MATERIAL SHOWN

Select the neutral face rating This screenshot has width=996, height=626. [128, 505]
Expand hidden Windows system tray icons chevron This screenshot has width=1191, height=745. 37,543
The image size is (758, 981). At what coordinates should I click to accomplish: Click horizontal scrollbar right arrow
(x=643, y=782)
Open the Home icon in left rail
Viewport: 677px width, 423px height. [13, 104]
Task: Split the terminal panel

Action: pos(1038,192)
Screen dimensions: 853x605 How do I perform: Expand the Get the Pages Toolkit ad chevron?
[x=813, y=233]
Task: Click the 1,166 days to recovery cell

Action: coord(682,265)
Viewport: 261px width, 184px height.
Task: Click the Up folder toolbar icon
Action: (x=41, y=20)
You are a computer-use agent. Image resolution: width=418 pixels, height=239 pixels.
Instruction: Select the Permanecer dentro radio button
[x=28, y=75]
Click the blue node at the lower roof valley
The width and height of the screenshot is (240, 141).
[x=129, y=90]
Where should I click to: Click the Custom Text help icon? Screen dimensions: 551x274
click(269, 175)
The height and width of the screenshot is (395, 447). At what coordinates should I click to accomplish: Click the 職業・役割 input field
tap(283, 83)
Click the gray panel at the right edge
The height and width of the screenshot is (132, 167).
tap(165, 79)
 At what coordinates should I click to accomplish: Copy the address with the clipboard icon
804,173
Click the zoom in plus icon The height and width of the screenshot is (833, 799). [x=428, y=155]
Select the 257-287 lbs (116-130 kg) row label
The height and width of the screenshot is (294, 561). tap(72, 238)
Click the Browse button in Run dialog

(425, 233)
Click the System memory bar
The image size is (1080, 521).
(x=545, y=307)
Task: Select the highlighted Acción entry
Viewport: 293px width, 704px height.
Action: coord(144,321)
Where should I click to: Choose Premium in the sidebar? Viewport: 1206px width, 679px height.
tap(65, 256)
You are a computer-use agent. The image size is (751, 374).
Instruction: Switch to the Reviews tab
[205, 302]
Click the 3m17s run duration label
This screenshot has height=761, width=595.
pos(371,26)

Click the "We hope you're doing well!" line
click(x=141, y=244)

WORK INSTRUCTIONS
Gather every line above that contains the word "accomplish", and copy each of those lines in full.

RESPONSE TO THE EXERCISE
The image size is (758, 981). At what coordinates should I click to accomplish: Click horizontal scrollbar right arrow
The height and width of the screenshot is (395, 447). At what coordinates should I click to accomplish: Click the 職業・役割 input field
 At what coordinates should I click to accomplish: Copy the address with the clipboard icon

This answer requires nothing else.